» Task objective:
Copy these lines exactly, everything from the first line down to the line containing "tap(290, 673)", with both ends included.

-------

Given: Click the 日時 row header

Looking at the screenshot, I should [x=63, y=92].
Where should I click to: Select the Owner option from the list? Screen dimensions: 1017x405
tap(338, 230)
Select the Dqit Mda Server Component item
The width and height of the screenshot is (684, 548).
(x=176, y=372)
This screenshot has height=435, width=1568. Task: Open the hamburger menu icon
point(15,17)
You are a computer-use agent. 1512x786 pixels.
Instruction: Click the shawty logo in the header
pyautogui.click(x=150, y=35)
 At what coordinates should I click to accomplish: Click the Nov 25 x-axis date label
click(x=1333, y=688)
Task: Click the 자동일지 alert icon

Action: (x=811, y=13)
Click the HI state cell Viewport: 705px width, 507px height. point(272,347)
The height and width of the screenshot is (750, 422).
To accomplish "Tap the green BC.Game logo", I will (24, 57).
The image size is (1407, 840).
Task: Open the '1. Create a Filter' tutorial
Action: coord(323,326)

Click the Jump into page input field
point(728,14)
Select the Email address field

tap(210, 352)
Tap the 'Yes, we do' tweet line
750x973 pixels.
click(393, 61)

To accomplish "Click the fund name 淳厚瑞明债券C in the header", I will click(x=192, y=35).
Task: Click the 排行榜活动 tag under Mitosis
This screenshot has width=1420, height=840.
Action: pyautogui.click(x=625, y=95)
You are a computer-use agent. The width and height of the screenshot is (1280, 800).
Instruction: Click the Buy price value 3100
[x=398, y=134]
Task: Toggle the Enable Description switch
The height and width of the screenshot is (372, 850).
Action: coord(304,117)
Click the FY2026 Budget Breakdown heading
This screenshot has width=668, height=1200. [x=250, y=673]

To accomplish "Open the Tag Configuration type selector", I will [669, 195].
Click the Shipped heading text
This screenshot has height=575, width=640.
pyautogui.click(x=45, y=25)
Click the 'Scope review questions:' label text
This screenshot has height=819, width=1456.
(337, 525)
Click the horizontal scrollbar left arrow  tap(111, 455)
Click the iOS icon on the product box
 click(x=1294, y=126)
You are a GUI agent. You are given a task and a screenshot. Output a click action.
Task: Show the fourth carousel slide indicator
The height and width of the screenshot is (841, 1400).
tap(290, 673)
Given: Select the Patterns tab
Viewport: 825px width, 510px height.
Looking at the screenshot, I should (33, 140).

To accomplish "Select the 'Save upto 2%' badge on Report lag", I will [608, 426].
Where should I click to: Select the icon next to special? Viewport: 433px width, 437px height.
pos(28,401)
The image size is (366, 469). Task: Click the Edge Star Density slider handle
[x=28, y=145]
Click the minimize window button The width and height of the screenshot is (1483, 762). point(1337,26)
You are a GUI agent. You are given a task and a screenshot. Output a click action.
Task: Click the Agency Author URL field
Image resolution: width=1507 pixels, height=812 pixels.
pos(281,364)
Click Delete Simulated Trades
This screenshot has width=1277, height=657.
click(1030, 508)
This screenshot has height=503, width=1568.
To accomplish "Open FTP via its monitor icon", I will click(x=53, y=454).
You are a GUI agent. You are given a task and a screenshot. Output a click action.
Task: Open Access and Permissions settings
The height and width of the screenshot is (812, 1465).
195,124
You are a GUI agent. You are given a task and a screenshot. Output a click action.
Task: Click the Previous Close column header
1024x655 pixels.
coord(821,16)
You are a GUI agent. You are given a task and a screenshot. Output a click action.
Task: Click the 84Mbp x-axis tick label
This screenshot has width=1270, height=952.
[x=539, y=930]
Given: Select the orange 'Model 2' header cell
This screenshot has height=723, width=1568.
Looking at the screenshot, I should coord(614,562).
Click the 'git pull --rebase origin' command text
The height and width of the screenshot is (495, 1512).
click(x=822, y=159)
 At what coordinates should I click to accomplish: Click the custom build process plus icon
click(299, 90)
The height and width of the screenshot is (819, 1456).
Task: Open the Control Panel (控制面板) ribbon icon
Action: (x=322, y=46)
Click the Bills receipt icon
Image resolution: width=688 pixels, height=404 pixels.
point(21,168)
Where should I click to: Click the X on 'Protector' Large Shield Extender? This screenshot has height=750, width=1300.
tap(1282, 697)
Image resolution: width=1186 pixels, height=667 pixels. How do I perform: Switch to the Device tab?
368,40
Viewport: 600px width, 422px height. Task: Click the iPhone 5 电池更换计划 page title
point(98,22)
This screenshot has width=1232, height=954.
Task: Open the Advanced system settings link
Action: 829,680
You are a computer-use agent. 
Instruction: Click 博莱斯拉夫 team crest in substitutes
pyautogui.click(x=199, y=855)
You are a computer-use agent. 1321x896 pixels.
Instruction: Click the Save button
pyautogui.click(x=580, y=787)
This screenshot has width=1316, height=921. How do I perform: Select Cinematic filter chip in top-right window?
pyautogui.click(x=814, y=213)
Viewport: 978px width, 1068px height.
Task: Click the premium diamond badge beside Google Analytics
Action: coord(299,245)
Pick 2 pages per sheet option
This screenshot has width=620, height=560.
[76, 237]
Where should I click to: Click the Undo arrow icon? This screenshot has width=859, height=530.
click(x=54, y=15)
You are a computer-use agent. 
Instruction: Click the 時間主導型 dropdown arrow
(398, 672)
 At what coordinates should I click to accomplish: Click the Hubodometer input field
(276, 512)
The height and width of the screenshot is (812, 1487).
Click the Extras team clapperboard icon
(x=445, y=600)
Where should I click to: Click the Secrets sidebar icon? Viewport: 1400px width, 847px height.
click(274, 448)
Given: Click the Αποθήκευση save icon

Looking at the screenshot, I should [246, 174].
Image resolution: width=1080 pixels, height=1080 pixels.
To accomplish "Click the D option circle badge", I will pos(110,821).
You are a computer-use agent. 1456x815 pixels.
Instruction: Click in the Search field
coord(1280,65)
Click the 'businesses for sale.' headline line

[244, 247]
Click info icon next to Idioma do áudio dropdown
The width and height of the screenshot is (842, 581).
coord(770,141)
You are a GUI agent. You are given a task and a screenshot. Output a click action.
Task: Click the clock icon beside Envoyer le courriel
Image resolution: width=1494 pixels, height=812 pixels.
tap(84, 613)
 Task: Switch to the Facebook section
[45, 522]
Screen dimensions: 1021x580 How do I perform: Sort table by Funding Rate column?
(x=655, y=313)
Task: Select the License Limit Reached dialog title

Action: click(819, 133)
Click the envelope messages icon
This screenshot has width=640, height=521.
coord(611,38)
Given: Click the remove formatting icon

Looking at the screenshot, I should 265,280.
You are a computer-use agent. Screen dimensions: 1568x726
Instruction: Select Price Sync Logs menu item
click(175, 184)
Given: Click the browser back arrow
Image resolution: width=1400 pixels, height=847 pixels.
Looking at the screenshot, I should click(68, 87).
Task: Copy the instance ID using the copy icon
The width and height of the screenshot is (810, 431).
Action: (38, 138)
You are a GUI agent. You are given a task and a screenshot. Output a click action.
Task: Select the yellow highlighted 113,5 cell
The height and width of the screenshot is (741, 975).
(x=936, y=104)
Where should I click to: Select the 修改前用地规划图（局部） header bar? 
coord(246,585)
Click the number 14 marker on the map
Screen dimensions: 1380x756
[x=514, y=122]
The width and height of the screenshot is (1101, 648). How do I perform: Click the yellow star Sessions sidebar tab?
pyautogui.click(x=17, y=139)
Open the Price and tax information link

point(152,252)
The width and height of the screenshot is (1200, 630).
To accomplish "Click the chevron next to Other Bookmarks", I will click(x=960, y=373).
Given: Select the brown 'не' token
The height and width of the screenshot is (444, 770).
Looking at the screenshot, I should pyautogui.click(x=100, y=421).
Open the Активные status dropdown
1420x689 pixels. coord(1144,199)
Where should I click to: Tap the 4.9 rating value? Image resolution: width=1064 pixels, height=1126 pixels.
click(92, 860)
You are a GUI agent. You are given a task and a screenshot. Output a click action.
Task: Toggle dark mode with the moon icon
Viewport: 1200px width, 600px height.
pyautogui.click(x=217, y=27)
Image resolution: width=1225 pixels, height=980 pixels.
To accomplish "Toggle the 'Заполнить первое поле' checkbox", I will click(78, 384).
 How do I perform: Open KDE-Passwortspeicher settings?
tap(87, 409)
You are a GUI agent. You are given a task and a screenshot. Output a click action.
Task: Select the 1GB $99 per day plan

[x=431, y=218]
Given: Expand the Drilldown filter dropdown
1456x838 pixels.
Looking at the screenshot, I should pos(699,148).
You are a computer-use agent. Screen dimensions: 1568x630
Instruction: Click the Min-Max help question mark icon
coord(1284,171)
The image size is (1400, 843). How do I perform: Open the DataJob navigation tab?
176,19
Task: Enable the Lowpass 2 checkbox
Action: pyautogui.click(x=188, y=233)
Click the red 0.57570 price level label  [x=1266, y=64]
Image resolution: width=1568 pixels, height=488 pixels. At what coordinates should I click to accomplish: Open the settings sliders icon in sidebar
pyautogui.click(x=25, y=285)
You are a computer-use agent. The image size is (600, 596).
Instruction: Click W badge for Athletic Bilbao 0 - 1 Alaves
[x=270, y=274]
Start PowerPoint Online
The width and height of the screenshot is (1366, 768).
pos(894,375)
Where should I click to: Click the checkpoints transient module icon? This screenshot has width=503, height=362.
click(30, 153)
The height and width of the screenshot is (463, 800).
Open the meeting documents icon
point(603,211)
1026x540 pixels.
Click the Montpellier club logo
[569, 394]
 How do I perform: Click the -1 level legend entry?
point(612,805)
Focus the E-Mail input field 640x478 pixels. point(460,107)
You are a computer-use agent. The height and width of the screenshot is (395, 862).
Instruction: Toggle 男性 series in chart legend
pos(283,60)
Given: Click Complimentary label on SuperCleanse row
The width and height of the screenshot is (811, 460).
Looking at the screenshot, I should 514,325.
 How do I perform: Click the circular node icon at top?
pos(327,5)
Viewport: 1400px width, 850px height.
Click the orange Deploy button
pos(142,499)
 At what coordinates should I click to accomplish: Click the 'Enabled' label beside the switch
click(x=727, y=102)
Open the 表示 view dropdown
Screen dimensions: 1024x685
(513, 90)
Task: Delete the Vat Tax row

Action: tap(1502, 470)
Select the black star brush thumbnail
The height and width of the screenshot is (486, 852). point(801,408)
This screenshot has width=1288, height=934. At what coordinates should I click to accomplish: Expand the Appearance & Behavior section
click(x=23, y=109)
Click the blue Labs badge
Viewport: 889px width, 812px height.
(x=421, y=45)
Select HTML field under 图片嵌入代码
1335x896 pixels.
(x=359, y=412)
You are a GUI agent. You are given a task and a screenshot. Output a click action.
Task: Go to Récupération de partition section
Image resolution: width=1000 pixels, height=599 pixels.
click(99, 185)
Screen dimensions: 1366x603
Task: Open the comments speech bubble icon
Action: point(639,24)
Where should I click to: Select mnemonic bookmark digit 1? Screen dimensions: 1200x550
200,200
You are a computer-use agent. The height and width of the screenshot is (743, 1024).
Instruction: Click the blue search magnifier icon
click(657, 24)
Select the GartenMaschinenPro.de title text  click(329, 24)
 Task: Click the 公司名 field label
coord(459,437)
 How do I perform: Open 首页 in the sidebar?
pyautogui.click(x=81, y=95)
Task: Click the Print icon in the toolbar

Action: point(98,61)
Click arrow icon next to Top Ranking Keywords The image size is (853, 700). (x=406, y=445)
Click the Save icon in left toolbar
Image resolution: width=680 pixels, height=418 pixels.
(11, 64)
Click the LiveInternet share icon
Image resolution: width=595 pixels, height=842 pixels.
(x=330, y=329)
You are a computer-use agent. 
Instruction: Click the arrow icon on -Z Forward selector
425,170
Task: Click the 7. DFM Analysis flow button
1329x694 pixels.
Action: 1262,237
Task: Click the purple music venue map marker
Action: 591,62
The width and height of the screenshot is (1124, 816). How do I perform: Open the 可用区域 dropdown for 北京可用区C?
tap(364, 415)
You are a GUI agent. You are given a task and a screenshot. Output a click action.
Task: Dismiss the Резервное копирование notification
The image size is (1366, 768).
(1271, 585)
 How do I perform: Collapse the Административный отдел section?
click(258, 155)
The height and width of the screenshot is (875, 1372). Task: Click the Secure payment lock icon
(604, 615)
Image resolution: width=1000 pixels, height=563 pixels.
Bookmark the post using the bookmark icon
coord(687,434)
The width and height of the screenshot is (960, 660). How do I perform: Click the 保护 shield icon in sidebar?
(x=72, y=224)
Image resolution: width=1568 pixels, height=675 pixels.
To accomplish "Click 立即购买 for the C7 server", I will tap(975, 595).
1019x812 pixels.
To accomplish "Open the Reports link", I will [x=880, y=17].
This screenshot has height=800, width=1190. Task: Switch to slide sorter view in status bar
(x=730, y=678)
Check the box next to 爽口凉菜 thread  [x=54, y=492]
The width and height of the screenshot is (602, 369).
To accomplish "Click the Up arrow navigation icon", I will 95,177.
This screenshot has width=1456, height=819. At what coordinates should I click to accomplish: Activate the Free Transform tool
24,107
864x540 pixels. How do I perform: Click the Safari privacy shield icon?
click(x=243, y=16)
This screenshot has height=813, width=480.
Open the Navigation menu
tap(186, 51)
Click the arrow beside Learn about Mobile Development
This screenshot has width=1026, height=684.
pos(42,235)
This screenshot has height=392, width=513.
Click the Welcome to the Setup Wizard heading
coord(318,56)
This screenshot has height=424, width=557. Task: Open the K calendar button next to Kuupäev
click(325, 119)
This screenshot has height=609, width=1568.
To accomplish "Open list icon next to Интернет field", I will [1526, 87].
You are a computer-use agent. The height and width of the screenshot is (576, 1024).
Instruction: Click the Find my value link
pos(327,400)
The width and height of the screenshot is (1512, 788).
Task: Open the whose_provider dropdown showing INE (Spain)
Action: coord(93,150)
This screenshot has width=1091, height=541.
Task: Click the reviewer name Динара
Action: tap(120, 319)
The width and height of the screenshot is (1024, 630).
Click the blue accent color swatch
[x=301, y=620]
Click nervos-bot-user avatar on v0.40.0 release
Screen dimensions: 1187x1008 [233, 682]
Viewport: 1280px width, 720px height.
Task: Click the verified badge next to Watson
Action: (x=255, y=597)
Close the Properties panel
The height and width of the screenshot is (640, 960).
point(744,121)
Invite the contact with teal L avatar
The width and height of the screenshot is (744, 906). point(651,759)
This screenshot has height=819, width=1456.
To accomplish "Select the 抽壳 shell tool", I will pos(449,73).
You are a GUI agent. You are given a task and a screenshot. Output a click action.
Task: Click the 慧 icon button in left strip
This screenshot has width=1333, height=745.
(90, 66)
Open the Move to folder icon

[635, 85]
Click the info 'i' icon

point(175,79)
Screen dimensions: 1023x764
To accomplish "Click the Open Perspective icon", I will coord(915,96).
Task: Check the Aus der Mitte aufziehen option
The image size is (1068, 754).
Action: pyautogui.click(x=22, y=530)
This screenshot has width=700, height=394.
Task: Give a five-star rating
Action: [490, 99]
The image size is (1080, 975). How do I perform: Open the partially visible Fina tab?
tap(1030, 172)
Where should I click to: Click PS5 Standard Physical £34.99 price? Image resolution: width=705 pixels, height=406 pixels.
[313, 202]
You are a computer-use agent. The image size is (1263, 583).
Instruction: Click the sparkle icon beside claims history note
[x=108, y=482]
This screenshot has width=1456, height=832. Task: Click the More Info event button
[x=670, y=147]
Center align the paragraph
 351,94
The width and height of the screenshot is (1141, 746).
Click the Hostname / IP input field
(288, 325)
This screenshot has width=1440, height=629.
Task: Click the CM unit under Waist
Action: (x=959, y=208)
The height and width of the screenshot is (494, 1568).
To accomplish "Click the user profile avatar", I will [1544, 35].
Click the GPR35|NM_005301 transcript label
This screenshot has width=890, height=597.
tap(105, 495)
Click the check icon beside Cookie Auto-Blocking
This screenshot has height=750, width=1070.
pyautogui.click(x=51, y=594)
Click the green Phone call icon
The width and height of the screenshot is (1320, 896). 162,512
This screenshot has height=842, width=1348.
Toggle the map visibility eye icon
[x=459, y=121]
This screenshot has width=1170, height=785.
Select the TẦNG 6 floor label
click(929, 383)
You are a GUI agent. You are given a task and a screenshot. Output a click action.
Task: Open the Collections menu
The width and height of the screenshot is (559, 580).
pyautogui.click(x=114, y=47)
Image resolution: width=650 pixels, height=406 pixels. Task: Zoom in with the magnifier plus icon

-------

» Exercise solution:
Given: Click the 日時 row header

Looking at the screenshot, I should [x=63, y=92].
Where should I click to: Select the Owner option from the list? Screen dimensions: 1017x405
tap(338, 230)
Select the Dqit Mda Server Component item
The width and height of the screenshot is (684, 548).
(x=176, y=372)
This screenshot has height=435, width=1568. Task: Open the hamburger menu icon
point(15,17)
You are a computer-use agent. 1512x786 pixels.
Instruction: Click the shawty logo in the header
pyautogui.click(x=150, y=35)
 At what coordinates should I click to accomplish: Click the Nov 25 x-axis date label
click(x=1333, y=688)
Task: Click the 자동일지 alert icon

Action: (x=811, y=13)
Click the HI state cell Viewport: 705px width, 507px height. point(272,347)
The height and width of the screenshot is (750, 422).
To accomplish "Tap the green BC.Game logo", I will (24, 57).
The image size is (1407, 840).
Task: Open the '1. Create a Filter' tutorial
Action: coord(323,326)

Click the Jump into page input field
point(728,14)
Select the Email address field

tap(210, 352)
Tap the 'Yes, we do' tweet line
750x973 pixels.
click(393, 61)

To accomplish "Click the fund name 淳厚瑞明债券C in the header", I will click(x=192, y=35).
Task: Click the 排行榜活动 tag under Mitosis
This screenshot has width=1420, height=840.
Action: pyautogui.click(x=625, y=95)
You are a computer-use agent. The width and height of the screenshot is (1280, 800).
Instruction: Click the Buy price value 3100
[x=398, y=134]
Task: Toggle the Enable Description switch
The height and width of the screenshot is (372, 850).
Action: coord(304,117)
Click the FY2026 Budget Breakdown heading
This screenshot has width=668, height=1200. [x=250, y=673]

To accomplish "Open the Tag Configuration type selector", I will [669, 195].
Click the Shipped heading text
This screenshot has height=575, width=640.
pyautogui.click(x=45, y=25)
Click the 'Scope review questions:' label text
This screenshot has height=819, width=1456.
(337, 525)
Click the horizontal scrollbar left arrow  tap(111, 455)
Click the iOS icon on the product box
 click(x=1294, y=126)
You are a GUI agent. You are given a task and a screenshot. Output a click action.
Task: Show the fourth carousel slide indicator
The height and width of the screenshot is (841, 1400).
tap(290, 673)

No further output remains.